Based on the collective data, “due to the low risk, we do not recommend for routine levothyroxine treatment in the second or third trimester groups with TSH levels under 10 mU/L now.”
“However, for subclinical hypothyroidism diagnosed in the first trimester, the recommendation would be that you can consider levothyroxine treatment,” he said.
While a clear indication for treatment in any trimester is the presence of overt hypothyroidism, or TSH levels over 10 mU/L, Korevaar underscored the importance of considering nuances of the recommendations that may warrant flexibility, for instance among patients with borderline TSH levels.
Spontaneous Normalization of Thyroid Levels in Pregnancy
Another new recommendation addresses the issue of spontaneous normalization of abnormal thyroid function during pregnancy, with several large studies showing a large proportion of subclinical hypothyroidism cases spontaneously revert to euthyroidism by the third trimester — despite no treatment having been provided.
Under the important proposed recommendation, retesting of subclinical hypothyroidism is suggested within 3 weeks.
“The data shows that a large proportion of patients spontaneously revert to euthyroidism,” Korevaar said.
“Upon identifying subclinical hypothyroidism in the first trimester, there will be essentially two options that clinicians can discuss with their patient — one would be to consider confirmatory tests in 3 weeks or to discuss the starting the lower dose levothyroxine in the first trimester,” he said.
In terms of overt hypothyroidism, likewise, if patients have a TSH levels below 6 mU/L in pregnancy, “you can either consider doing confirmatory testing within 3 weeks, or discussing with the patient starting levothyroxine treatment,” Korevaar added.
Overt Hyperthyroidism
For overt hyperthyroidism, no significant changes from current guidelines are being proposed, with the key exception of a heightened emphasis on the need for shared decision-making with patients, Korevaar said.
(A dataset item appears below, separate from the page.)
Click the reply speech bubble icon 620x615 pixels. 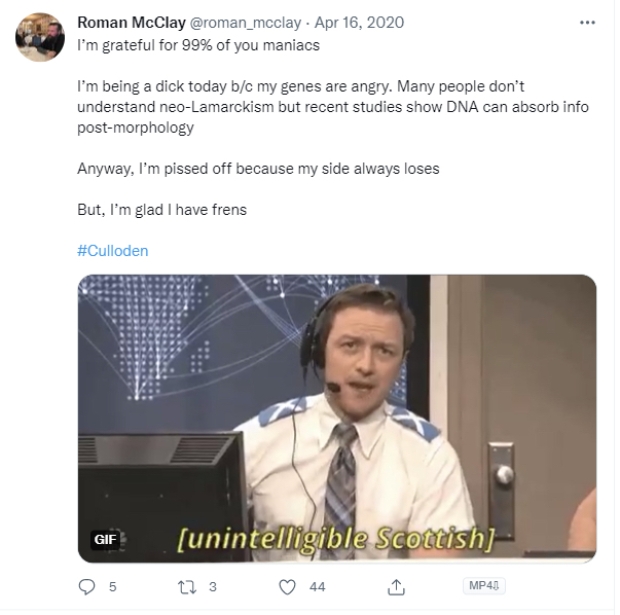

“We want to emphasize shared decision-making especially for women who have Graves’ disease prior to pregnancy, because the antithyroid treatment modalities, primarily methimazole (MMI) and propylthiouracil (PTU), have different advantages and disadvantages for an upcoming pregnancy,” he said.
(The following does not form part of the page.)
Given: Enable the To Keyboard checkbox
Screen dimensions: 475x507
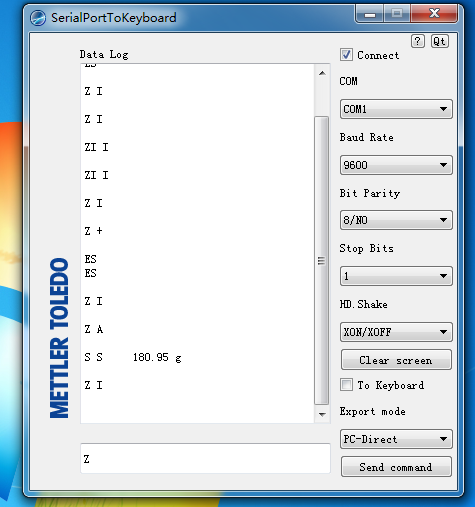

“If you help a patient become involved in the decision-making process, that can also be very helpful in managing the disease and following-up on the pregnancy.”
Under the recommendations, PTU remains the preferred drug in overt hyperthyroidism, due to a more favorable profile in terms of potential birth defects vs MMI, with research showing a higher absolute risk of 3% vs 5%.
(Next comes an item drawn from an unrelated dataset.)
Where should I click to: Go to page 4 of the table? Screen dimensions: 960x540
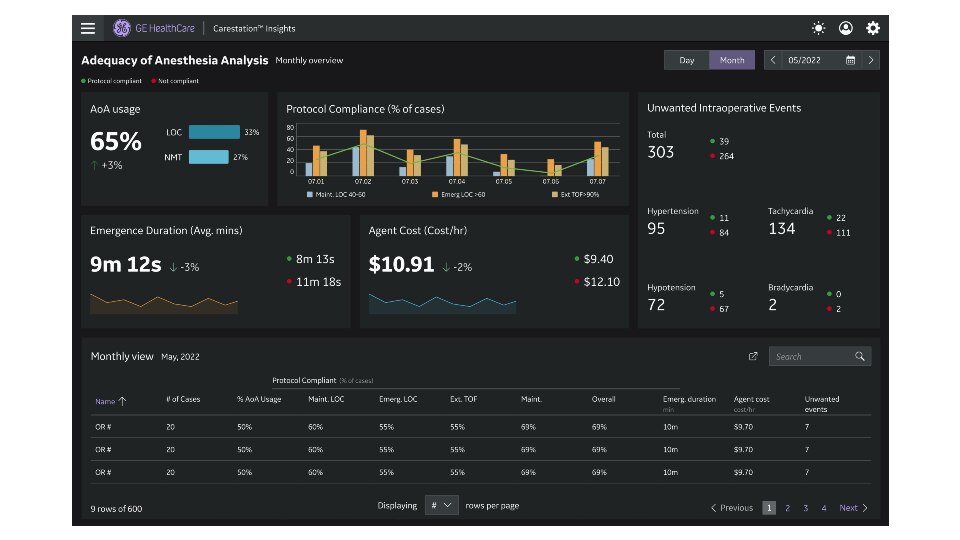824,508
The guidelines further suggest the option of stopping the antithyroid medications upon a positive pregnancy test, with the exception of high-risk patients.
Korevaar noted that, if the treatment is stopped early in pregnancy, relapse is not likely to occur until after approximately 3 months, or 12 weeks, at which time, the high-risk teratogenic period, which is between week 5 and week 15, will have passed.
Current guidelines regarding whether to stop treatment in higher-risk hyperthyroid patients are recommended to remain unchanged.